Last Friday I ran into yet another version of racism. This time, however, the racist act was peculiar enough to prove that this sort of unwarranted discrimination goes on across all boundaries.
We were at someone’s party at a house nearby. The party claimed to be ‘Mexican’. What made it Mexican was unclear to me. Though I did notice they had appropriate flags hanging by the window, pictures of Zapata, Villa, and Vicente Fernandez. Everything else was just like any other party that I have been to in Ann Arbor. I tend to think that rather than showing what ‘Mexican’ means (if it means anything at all) this kinds of thing show what people think it is for something to be ‘Mexican’.
Anyway, the issue here is different. The fact is that, at some point, the cops came by. We were told to turn down the volume or… you know. While the cops where still around someone decided to address himself to me by saying: “La Migra, la Migra!* Be careful”. In Mexican-American slang, "La Migra" refers to the Immigration Police of the US that dedicates its efforts to deport (or otherwise get rid of) illegal immigrants. The term has a clear negative connotation. More than 400 people die every year while crossing the Mexican-American border. Some of those are owed to La Migra.
I did not quite understand at the time. Someone nearby that seemed to know this person said something in reply to which he said: “That’s no problem man. I am black. I can say that shit.” He then went on to address me once more, trying to explain his behavior. “You know man, as a black person I have to take care of many problems. But, at least, I don’t have to worry about La Migra.” He seemed to presuppose that 'being Mexican' is synonymous with 'being illegal'.

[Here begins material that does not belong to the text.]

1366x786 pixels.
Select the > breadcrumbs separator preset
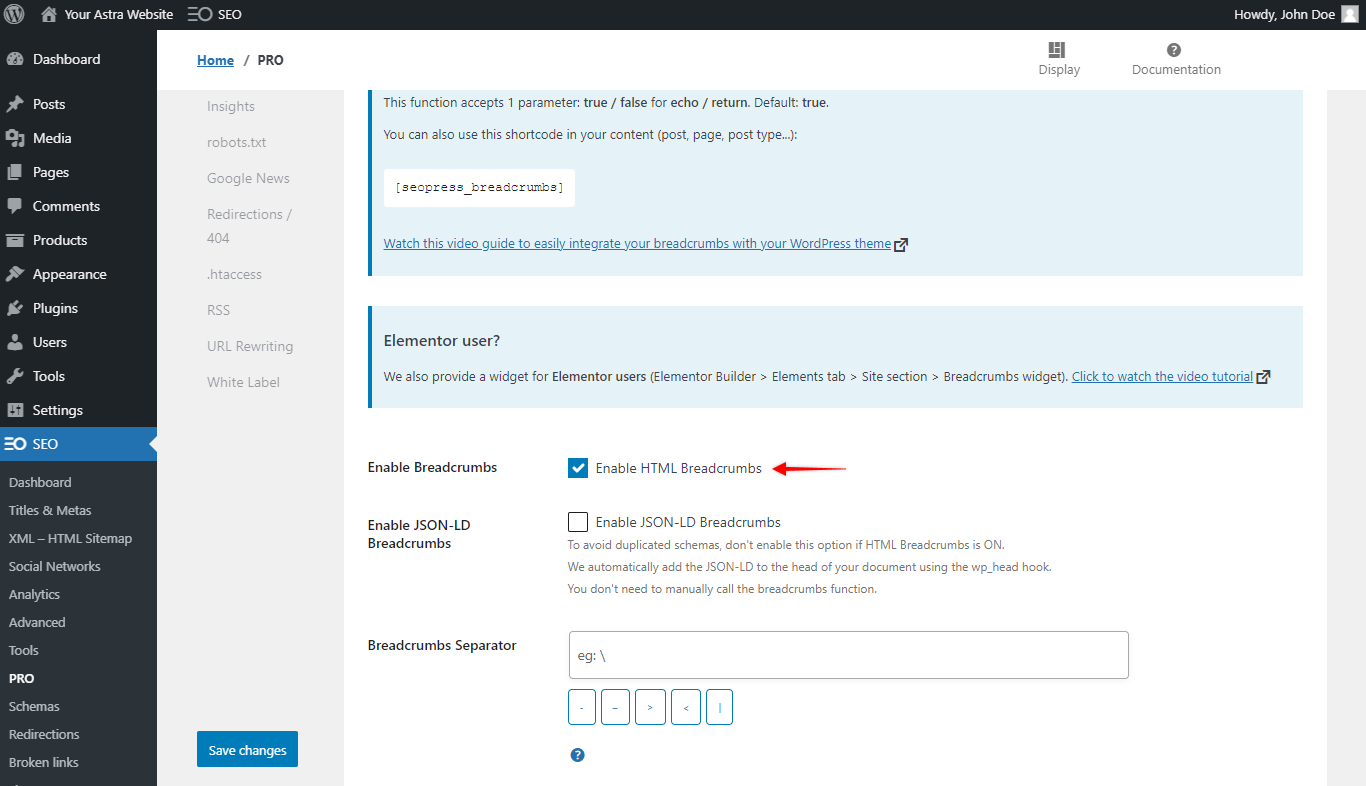650,707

I guess there are many things to be said. The person in question was in fact what in politically correct terms is referred to as African-American. He clearly seemed to accept a hierarchy of, say, kinds of people. There are normal people (i.e., those who do not have to deal with many problems); black people (i.e., who have to deal with many problems); and Mexicans (i.e., who have to deal with many problems plus La Migra). It also seems as if for him the fact that there is some other kind of person lower in the hierarchy is comforting. After all, there is someone having a worse time.
More interestingly, though, I would like to mention two features of this kind of behavior. First, racist assertions of this sort have an important attractive ingredient: they make you feel better than what you think you are. That is easy to do when you have convinced yourself that there is someone in a worse position. Second, racist assertions of this sort seem to for some for of a safety net that, in fact, does not exist. The person in question here thought that because he is in fact a victim of racist discrimination he is therefore allowed to do so. I think that both of these are powerful magnets. These are the tricks of racism, what partly explains its success. Many fail to notice that there is no safety net for racism. There is no such thing as a position from which you are, in fact, free of charge and allowed to judge. Furthermore, as the case shows, there is no such thing as a ‘good position’, or a high-enough position, once you accept a racist hierarchy.
So, racist comments, like invalid arguments, are everywhere. Like stupidity, they get communicated almost by osmosis.